Isolated in its own dark corridor, such a work isn't just a sculpture, it's an environment. The same goes for ''Fish Flies on Sky,'' which invites viewers to lie on the floor and watch TV monitors dangling from the ceiling. ''Laser Video'' fills a wall with bright green images of Merce Cunningham, the dancer (in a superb videotape by Charles Atlas), punctuated with frantic beams of pure red light.

Other environmental works build a quieter atmosphere. The dazzling ''TV Clock'' presents an array of slanted lines on a gently curving string of 23 monitors. ''Moon Is the Oldest TV'' displays the lunar phases. A less impressive piece called ''Imagine There Are More Stars on the Sky Than Chinese on the Earth'' projects round, blurry images onto otherwise bare walls and ceiling.

Imposing works, every one. Yet there's a sense of whimsy lurking here--after all, the dominant motif is tropical fish! As it happens, Paik is a joker as well as a thinker, and he was a dadaist before he became a technologist. A sly sense of humor shines through much of his activity: There's a photograph of him in his music-student days, slumped over a keyboard in solemn slumber. There's his ''TV Chair,'' a gloriously impractical invention. There's the ''Violin With String,'' a bedraggled instrument to be dragged along the ground, and the ''TV Cello,'' built of working picture tubes.

Then too, Paik is not entirely a rampaging modernist. Tradition threads through his work, along with a wry nostalgia for nature. The fabulous ''TV Garden'' surrounds upended monitors with a lush roomful of green plants. Another work features a video image projected on a huge glass egg--giving a touch of the farmyard and a hint of three-dimensional television. The meditative ''TV Buddha'' is a stone statue contemplating its own ''live'' image on a monitor buried in dirt, while nearby a small copy of Rodin's ''The Thinker'' gazes at a tiny Sony screen. ''Real Fish/Live Fish'' juxtaposes more of those ubiquitous tropical fish with their own televised ghosts, in a punning comment on the word ''live.''

More radically yet, the wonderful ''Candle TV'' dispenses with electronics completely, replacing the picture tube with a lonely candle burning brightly in an empty console. Another piece contrasts a traditional sculpture with a fire-damaged TV set. Even a static work like ''Life Ring 66''--a beat-up old electromagnet--reflects a healthy demystification of technology.

It seems clear that Paik is steeped in science, art, and nature, all at the same time.
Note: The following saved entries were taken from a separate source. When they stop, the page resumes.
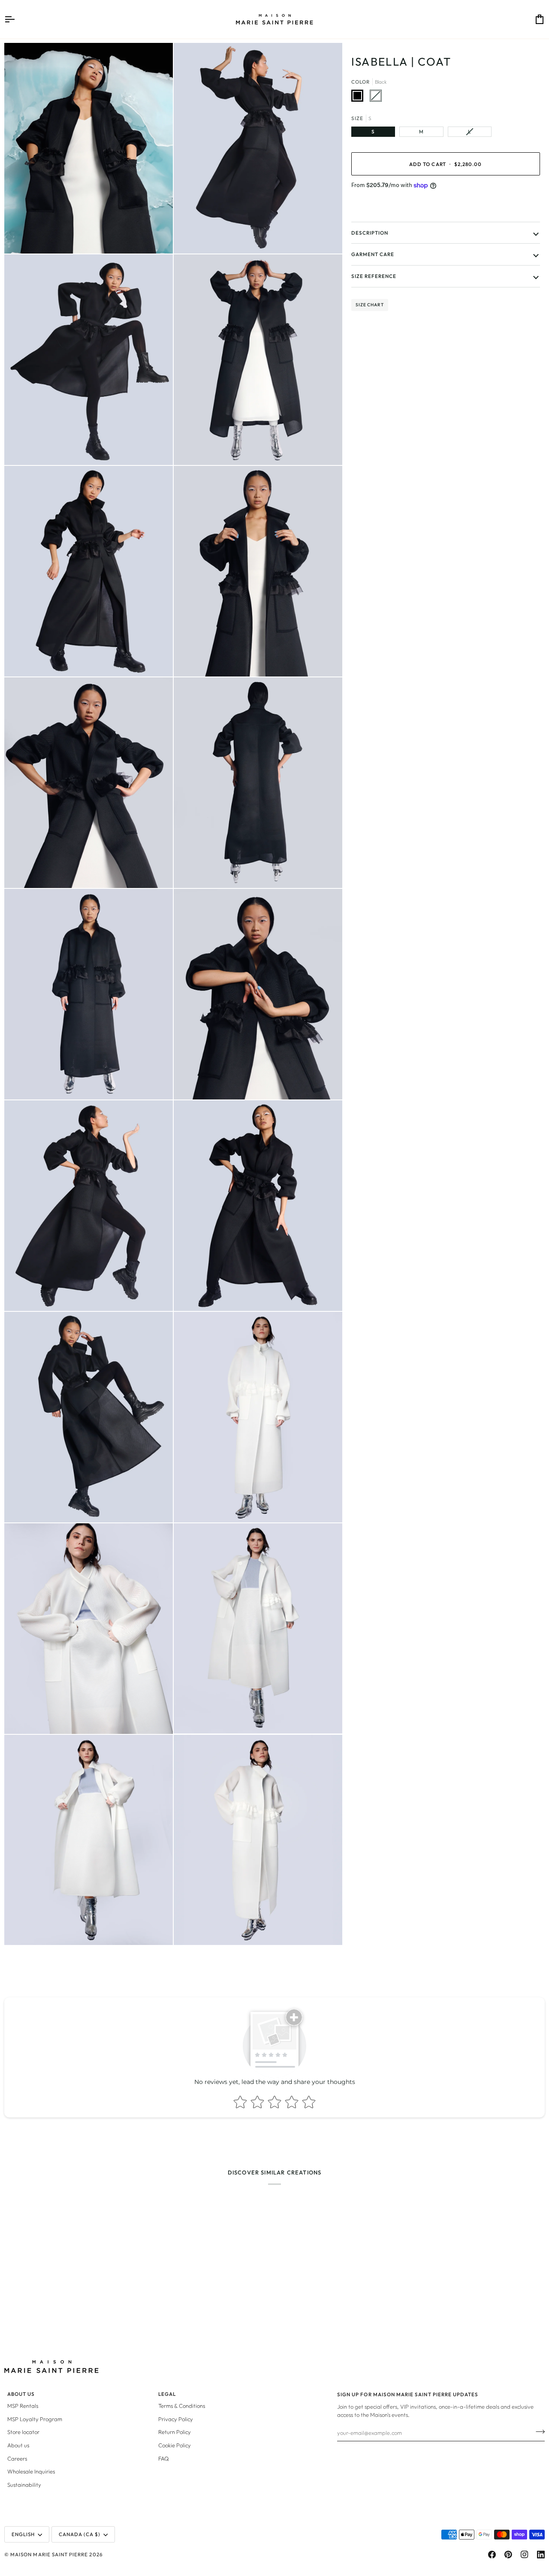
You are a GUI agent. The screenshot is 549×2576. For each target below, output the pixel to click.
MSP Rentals (22, 2405)
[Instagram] (524, 2554)
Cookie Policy (174, 2445)
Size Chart (370, 305)
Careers (17, 2458)
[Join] (538, 2431)
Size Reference (374, 276)
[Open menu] (17, 19)
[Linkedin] (541, 2554)
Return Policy (174, 2431)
Some of his most expansive works are intimately tied to the computer age, from his friendly-looking robot (named K-456) to his babbling tower of TV tubes, the ''V-rymid.'' Yet touches of sea, sky, and earth are never absent for long. It's this balance of the timeless and the timely that puts Paik at the forefront of the burgeoning video-art movement. Firmly rooted in the real world, and swarming with tropical fish to prove it, his antic technologizing has a great deal to tell us.
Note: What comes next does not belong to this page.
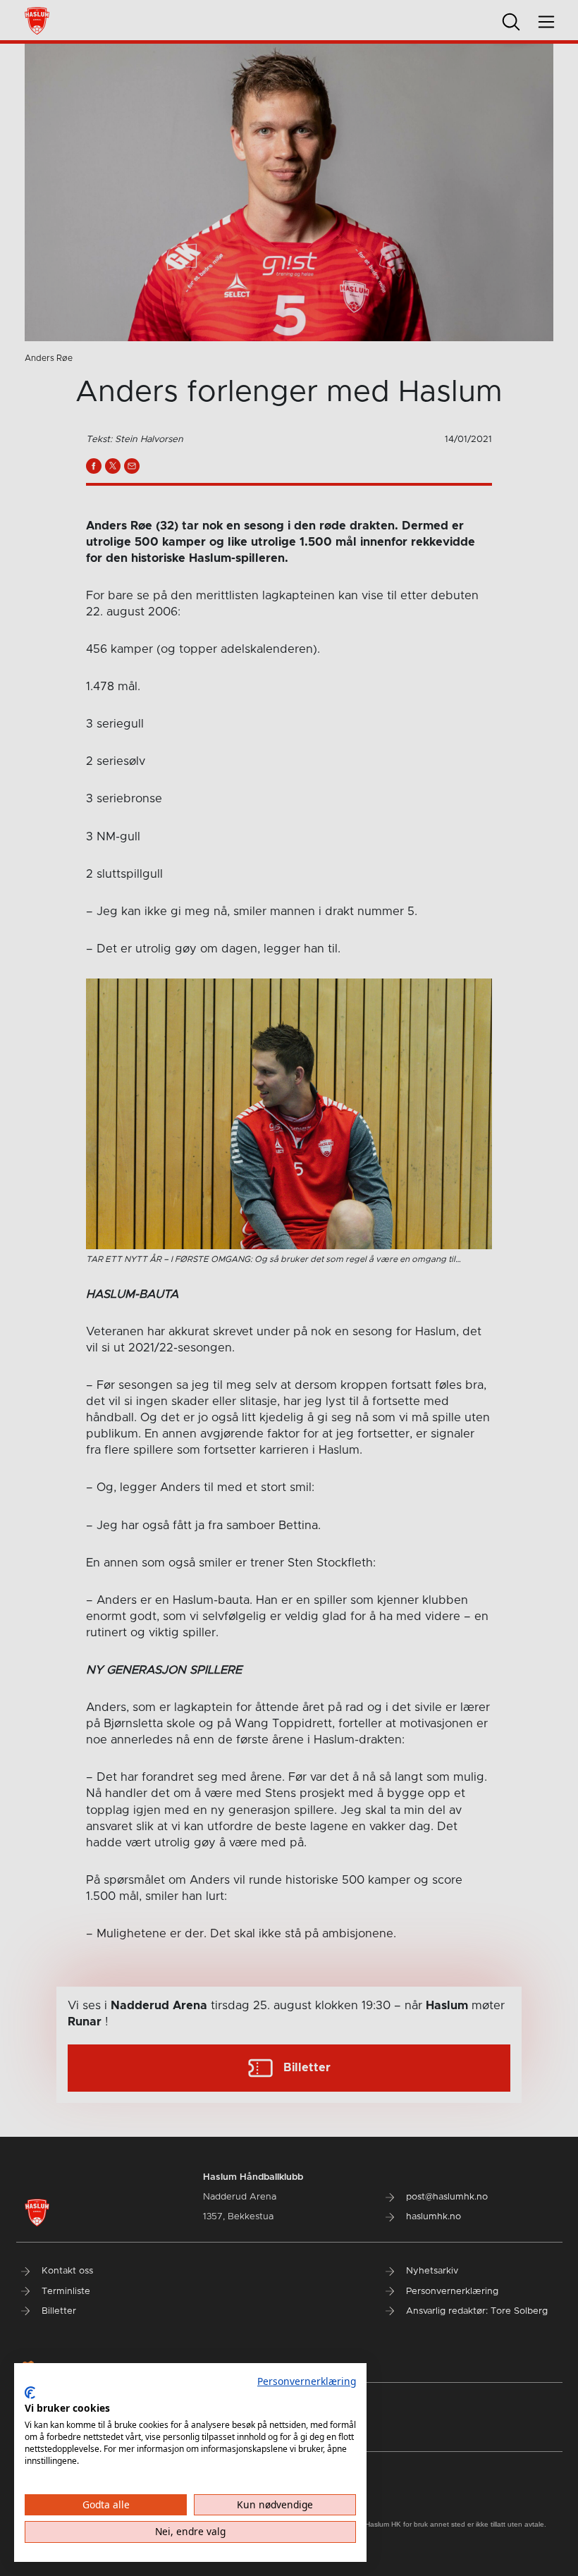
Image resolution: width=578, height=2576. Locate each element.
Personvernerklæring (306, 2381)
The exhibition of works by Nam June Paik will continue at the Whitney through June 27. In conjunction with it, a selection of Paik videotapes will be shown on Channel 13 in New York each Sunday evening through June 20. The museum will sponsor a panel discussion of Paik's art on May 21, and performances by Paik and cellist Charlotte Moorman will take place on June 2 and 3.

After closing at the Whitney, the exhibition is tentatively scheduled for the Museum of Contemporary Art in Chicago, the National Gallery in West Berlin, and the Museum Moderner Kunst in Vienna.